Enregistrez les titres de luciférase du pseudo-virus à l’aide du luminomètre. Ajouter 100 microlitres de la suspension unicellulaire de cellules MDCK à chaque puits d’une plaque de fond plat de 96 puits et incuber pendant 20 heures à 37 degrés Celsius. Après l’incubation, décongeler et vortex le pseudo-virus et les sérums stockés à moins 80 degrés Celsius.
Diluer les sérums 20 fois dans un milieu complet. Ajouter 100 microlitres de milieu DMEM aux colonnes trois à 10. Ajouter 200 microlitres de sérum dilué dans les puits de la deuxième colonne et effectuer une dilution en série.
Ajoutez ensuite 100 microlitres de milieu DMEM à la 11ème colonne comme témoin négatif.

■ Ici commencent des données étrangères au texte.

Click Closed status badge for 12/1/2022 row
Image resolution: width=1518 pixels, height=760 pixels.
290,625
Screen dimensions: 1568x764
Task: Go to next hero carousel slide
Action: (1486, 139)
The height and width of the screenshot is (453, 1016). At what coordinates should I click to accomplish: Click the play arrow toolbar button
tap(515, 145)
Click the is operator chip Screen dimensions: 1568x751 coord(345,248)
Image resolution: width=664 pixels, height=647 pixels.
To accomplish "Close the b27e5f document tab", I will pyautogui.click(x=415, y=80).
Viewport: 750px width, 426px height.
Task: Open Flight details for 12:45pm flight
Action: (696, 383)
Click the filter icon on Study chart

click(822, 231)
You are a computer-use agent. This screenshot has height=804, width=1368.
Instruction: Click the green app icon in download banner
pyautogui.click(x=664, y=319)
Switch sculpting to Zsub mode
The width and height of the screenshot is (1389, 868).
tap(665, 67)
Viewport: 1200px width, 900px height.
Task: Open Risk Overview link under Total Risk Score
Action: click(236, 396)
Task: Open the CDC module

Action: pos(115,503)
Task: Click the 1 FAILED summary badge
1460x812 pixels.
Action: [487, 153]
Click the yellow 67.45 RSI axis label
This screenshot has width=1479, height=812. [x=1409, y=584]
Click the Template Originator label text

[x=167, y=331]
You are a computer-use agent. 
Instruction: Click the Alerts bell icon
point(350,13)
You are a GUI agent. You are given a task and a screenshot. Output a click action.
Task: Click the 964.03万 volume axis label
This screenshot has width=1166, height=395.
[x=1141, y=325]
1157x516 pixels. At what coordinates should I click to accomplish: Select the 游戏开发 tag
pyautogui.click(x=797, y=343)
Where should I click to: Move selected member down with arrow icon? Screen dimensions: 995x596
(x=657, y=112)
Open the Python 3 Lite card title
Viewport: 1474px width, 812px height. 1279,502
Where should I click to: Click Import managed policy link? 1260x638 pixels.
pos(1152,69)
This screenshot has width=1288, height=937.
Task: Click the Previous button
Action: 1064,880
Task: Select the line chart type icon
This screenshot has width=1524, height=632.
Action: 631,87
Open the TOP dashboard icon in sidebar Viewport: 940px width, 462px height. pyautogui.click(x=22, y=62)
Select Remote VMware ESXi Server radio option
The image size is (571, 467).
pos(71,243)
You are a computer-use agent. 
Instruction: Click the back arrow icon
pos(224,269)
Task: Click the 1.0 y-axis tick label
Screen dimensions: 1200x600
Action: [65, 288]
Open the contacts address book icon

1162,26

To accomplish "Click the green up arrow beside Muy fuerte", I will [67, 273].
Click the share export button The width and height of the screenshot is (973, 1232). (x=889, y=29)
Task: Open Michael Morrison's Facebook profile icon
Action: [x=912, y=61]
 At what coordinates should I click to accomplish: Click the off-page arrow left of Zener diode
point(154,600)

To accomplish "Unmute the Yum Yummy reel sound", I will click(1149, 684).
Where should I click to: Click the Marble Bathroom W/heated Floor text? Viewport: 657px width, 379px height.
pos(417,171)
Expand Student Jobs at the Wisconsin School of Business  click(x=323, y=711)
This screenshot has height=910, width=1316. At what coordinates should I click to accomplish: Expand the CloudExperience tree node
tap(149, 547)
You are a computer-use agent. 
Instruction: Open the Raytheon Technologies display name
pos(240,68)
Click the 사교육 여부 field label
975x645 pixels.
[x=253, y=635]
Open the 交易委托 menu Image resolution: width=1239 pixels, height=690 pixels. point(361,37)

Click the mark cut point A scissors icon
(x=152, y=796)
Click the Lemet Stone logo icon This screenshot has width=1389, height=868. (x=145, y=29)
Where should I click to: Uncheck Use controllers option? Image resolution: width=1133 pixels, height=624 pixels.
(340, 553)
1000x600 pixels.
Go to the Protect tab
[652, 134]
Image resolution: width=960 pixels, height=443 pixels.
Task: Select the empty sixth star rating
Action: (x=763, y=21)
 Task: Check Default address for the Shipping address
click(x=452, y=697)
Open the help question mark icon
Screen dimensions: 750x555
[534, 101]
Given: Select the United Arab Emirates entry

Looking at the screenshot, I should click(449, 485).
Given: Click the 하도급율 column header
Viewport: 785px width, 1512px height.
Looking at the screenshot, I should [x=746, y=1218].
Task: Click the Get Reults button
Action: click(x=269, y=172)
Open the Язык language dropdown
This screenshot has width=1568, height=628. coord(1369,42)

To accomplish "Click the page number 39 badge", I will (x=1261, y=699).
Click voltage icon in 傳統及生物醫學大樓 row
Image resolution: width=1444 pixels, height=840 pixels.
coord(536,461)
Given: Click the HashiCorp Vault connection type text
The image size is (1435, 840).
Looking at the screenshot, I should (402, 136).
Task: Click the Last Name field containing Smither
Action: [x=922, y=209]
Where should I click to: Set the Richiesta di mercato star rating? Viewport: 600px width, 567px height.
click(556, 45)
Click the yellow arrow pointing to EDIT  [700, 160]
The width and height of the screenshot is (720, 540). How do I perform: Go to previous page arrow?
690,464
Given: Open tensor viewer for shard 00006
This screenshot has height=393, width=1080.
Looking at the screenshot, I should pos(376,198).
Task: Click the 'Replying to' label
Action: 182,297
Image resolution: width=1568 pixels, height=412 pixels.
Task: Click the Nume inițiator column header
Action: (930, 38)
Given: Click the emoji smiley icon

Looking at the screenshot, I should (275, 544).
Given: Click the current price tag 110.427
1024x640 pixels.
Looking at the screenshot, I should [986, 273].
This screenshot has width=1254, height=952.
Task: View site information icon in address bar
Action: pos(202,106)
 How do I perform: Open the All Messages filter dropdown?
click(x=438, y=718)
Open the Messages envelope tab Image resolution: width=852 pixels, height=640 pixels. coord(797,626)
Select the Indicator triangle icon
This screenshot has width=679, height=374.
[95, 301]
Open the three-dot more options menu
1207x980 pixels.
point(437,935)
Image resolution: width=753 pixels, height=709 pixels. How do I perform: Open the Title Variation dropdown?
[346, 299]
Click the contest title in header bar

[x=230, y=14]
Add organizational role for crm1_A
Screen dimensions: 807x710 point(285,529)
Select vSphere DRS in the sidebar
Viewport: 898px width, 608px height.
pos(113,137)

Ajoutez 100 microlitres de pseudo-virus à chaque puits et mélangez-le. Transférer 100 microlitres du mélange de la plaque de fond ronde à 96 puits vers le puits correspondant de la plaque de culture cellulaire de 96 puits.
Après 60 heures d’incubation à 37 degrés Celsius, effectuez le test de luciférase. Le test d’hémagglutinine a montré que 643 unités d’HA par millilitre de pseudo-virus de la grippe sont présentes dans les stocks de pseudo-virus de la grippe. Les rapports HA et Gag P24 se situaient dans une fourchette normale.
Le test Western blot a montré la présence de quatre types de protéines, y compris les protéines HA0, HA1, HA2 et NA, ce qui indique la similitude des pseudo-virus grippaux avec ceux des virus de type sauvage. Les résultats du titrage pseudo-viral indiquent que les conditions appropriées pour l’activité relative la luciférase la plus élevée comprennent l’alimentation de 5 000 cellules dans un puits d’une plaque de 96 puits et la détection des lectures de l’activité relative de la luciférase après 60 heures d’infection virale. Les sérums immuns du groupe DDV présentaient des titres de neutralisation élevés contre la souche pseudo-virale A Thailand 1 Can 104, tandis que les sérums du groupe témoin ne présentaient aucune activité de neutralisation.
L’activité neutralisante des sérums immunitaires était puissante par rapport aux sérums témoins, ce qui indique que beaucoup d’anticorps étaient dirigés vers la tête de l’HA dans les sérums immunitaires. Les différences significatives entre les sérums immunitaires et les témoins lors de l’évaluation de l’entrée virale indiquent que les anticorps sont dirigés vers la région souche HA dans les sérums immuns. Lors de l’exécution de cette procédure, n’oubliez pas de maintenir le pH de la solution de transfection et du milieu de culture stable.